**TRY IT:** Only the lines from the one that contains "You are a computer-use" through the end of the entries, both included, should be transcribed, exactly and without pictures.
[Start of Attachment]
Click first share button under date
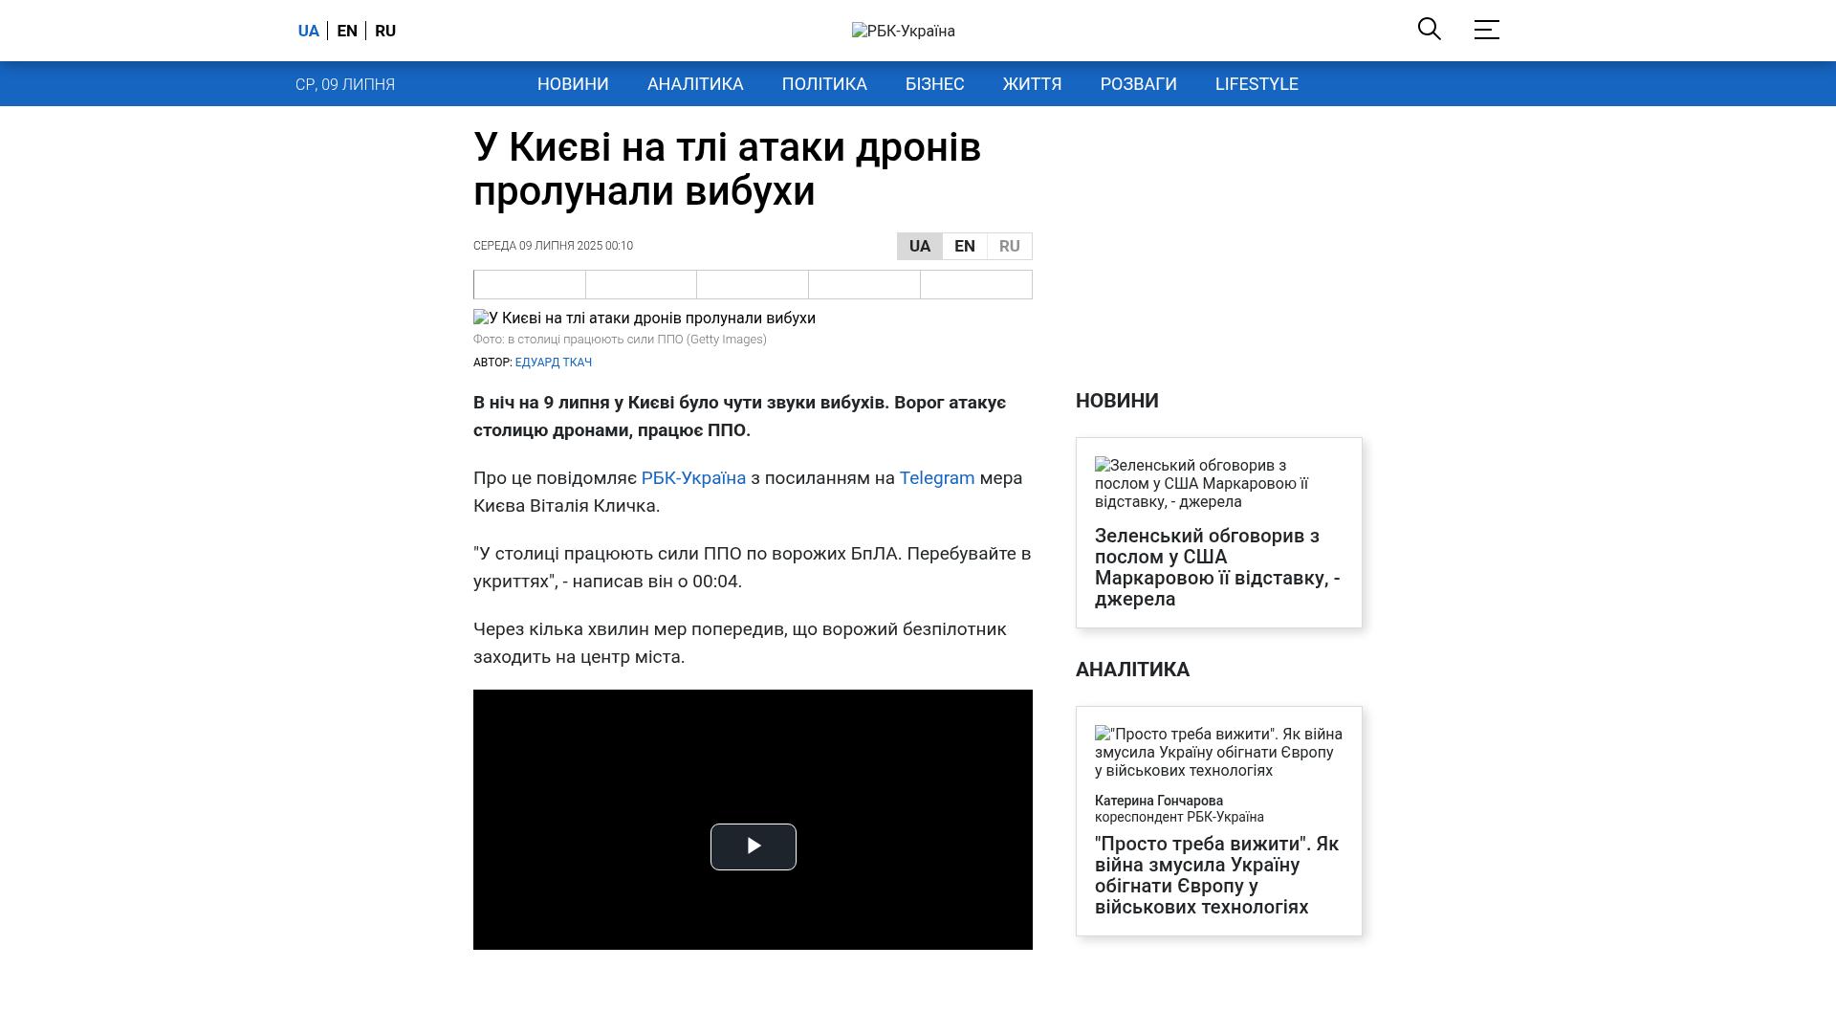This screenshot has width=1836, height=1033. [530, 285]
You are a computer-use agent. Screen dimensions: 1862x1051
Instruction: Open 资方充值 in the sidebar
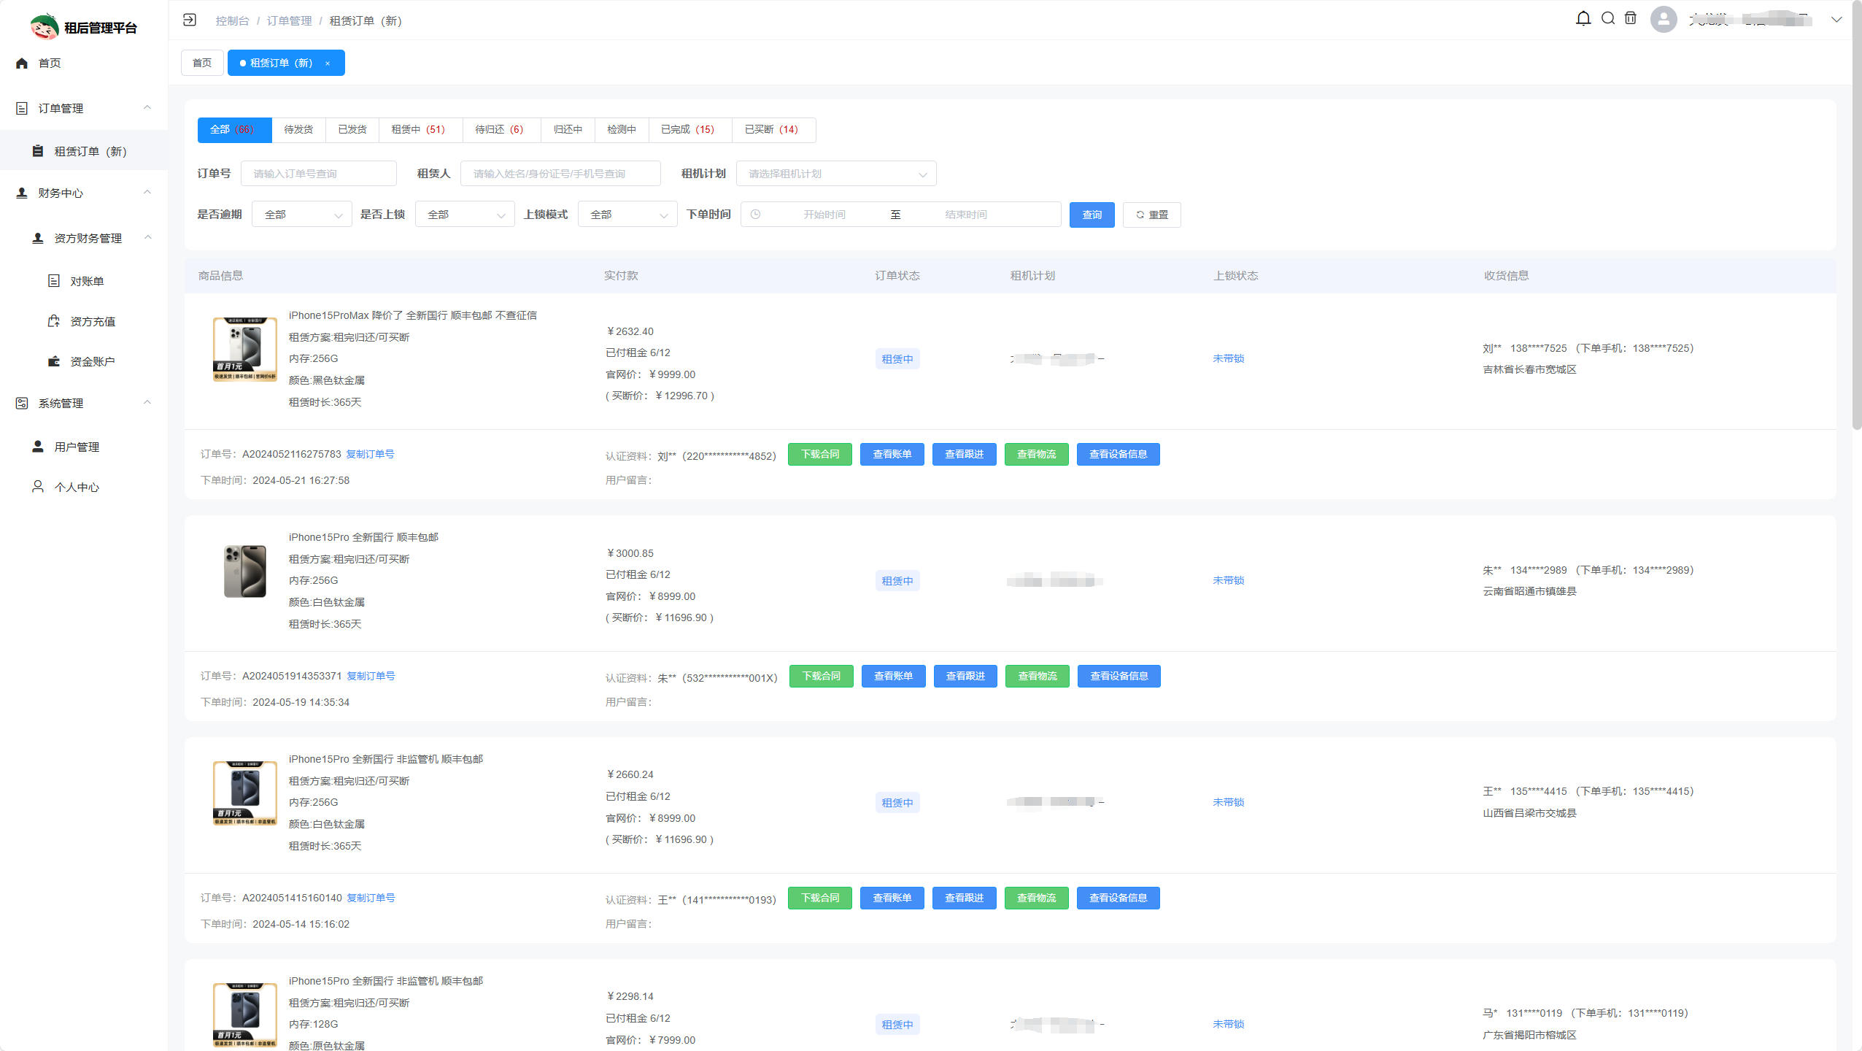click(92, 321)
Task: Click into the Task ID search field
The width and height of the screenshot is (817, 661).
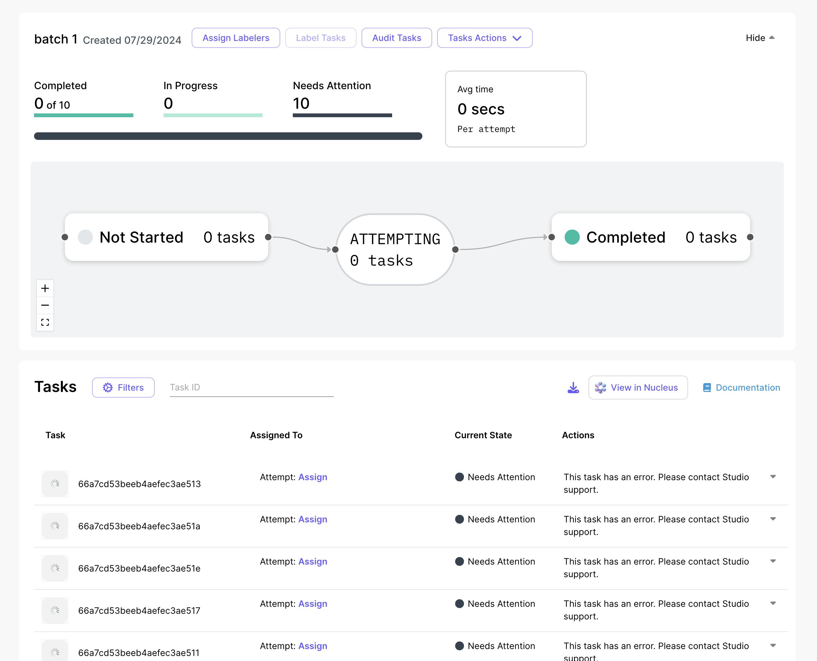Action: pyautogui.click(x=251, y=388)
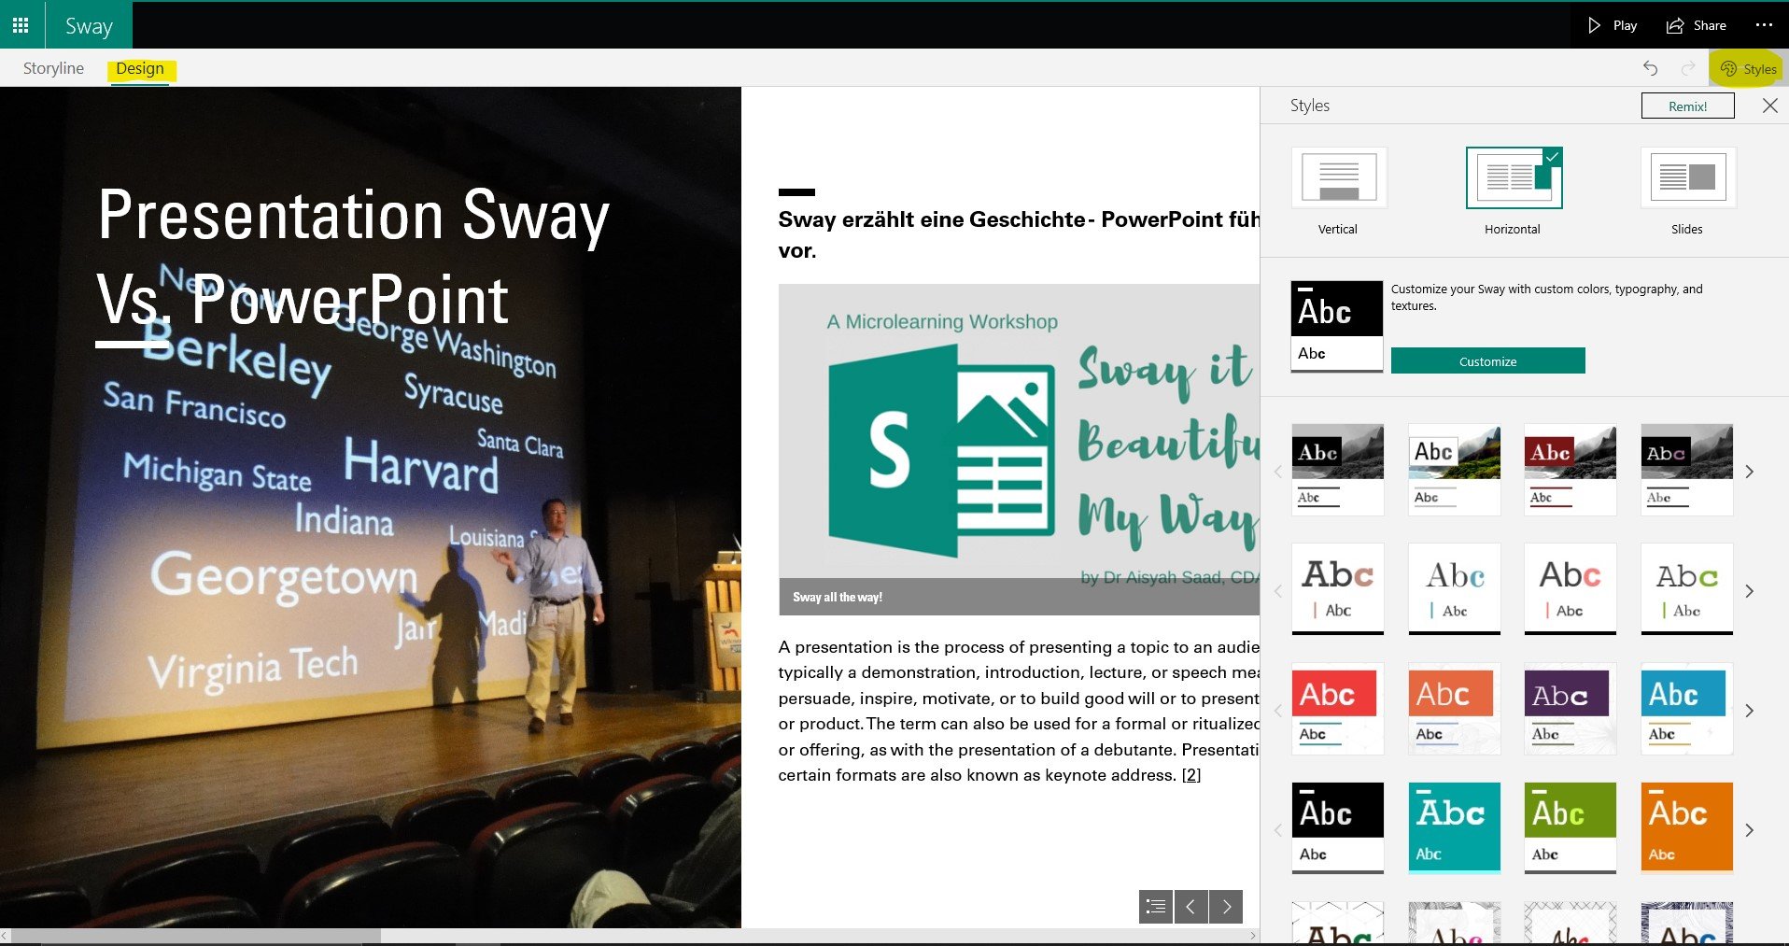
[End of Attachment]
**EXERCISE RESPONSE:**
You are a computer-use agent. Screen dimensions: 1862x1051
Instruction: Open 资方充值 in the sidebar
click(92, 321)
Task: Click into the Task ID search field
The width and height of the screenshot is (817, 661).
Action: pyautogui.click(x=251, y=388)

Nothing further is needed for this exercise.